## Work to complete
Copy out nothing but the lines from the one holding "The height and" through the end of the entries below, exactly as written and without the pictures.

======

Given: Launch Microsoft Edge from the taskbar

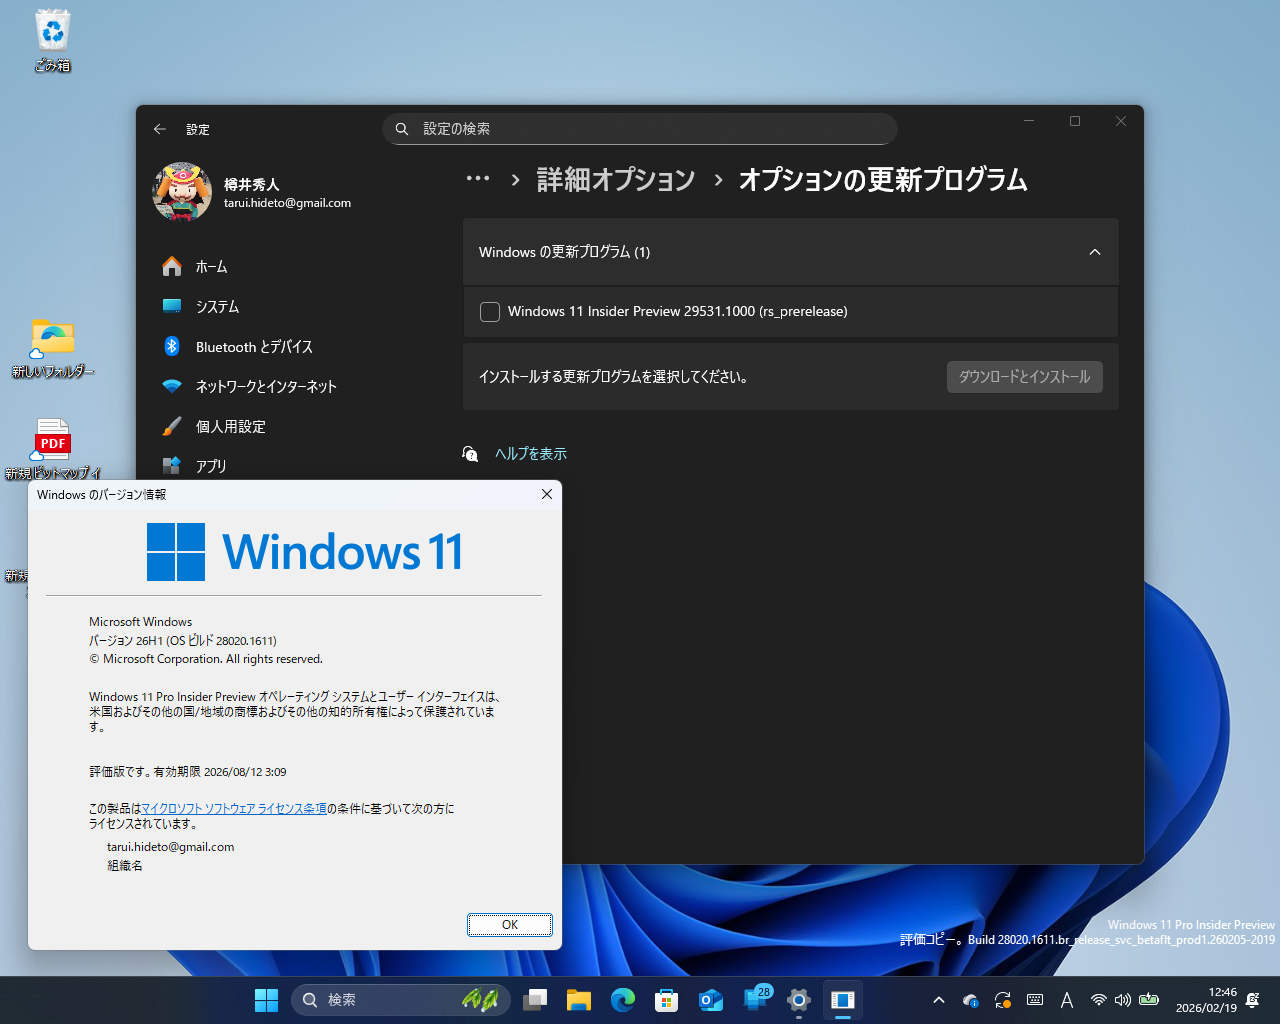Looking at the screenshot, I should point(622,999).
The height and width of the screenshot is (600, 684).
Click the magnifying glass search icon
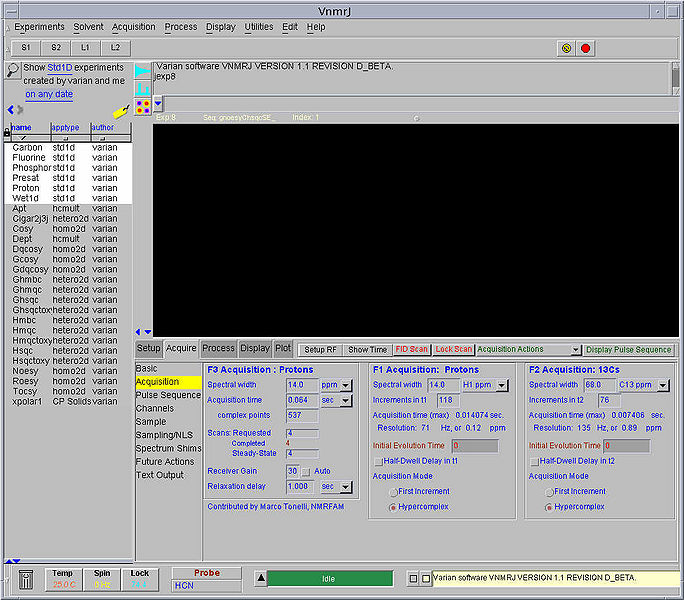point(12,69)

======

## Answer
The height and width of the screenshot is (600, 684).
Click the magnifying glass search icon
point(12,69)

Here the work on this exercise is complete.